Bilim insanları, sıvı bir ortamda çalışabilen, tatları algılayıp onlardan öğrenebilen ilk “yapay dili” geliştirdi.

Artık tat alma yalnızca insanlara özgü değil. Bilim insanları, tatları tanıyıp işleyebilen, doğal tat tomurcuklarının işlevini hassasiyetle taklit eden bir "yapay dil" tasarladı.

Buna dair detaylar, 15 Temmuz’da PNAS (Proceedings of the National Academy of Sciences) dergisinde yayımlandı ve buluşun tıp, gıda güvenliği ve akıllı robotlar gibi alanlarda çığır açabileceği belirtiliyor.

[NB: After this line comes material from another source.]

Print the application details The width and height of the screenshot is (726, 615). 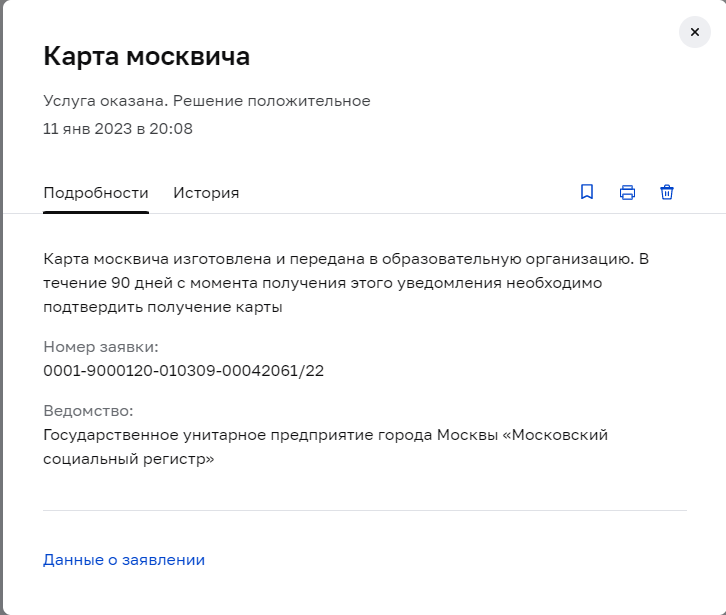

Bu yenilik, grafen oksit zarlarına dayanıyor. Bu son derece ince karbon tabakaları, tatla ilgili iyonları moleküler filtreleme yoluyla algılıyor. Büyük molekülleri ayırmak yerine, bu zarlar iyonların hareketini yavaşlatıyor ve böylece cihaz, tatları tanıyabiliyor ve yaklaşık 140 saniye süren kısa süreli belleğinde saklayabiliyor.

Çalışmaya göre, yapay dil; tatlı, ekşi, tuzlu ve acı olmak üzere dört temel tadı %72.5 ile %87.5 arasında bir doğrulukla ayırt etmeyi başardı. Karmaşık içeriğe sahip içeceklerde (örneğin kahve ve gazlı içecekler) ise doğruluk oranı %96’ya ulaştı.

Bu cihazın en dikkat çekici özelliği, önceki sistemlerin aksine, hem algılama hem de bilgi işleme işlevlerini aynı sıvı ortam içinde gerçekleştirebilmesi. Bu, insan sinir sistemi gibi duyusal uyarıcılara anında tepki verebilen bir mekanizmayı andırıyor.

Çin Ulusal Nano Bilimi Merkezi’nde kimya profesörü ve çalışmanın katılımcısı olan Yong Yan, “Yapay dil yalnızca tatları algılamıyor; zamanla karmaşık tatlar arasında ayrım yapmayı da öğreniyor – tıpkı insan beyni gibi,” dedi.

Bu teknolojinin potansiyel kullanım alanları oldukça geniş. Vücut sıvılarındaki tat profillerini analiz ederek hastalıkların erken teşhisinde, ilaçların etkisini değerlendirmede, tat alma duyusunu kaybeden hastalara yardımcı olmada kullanılabilir.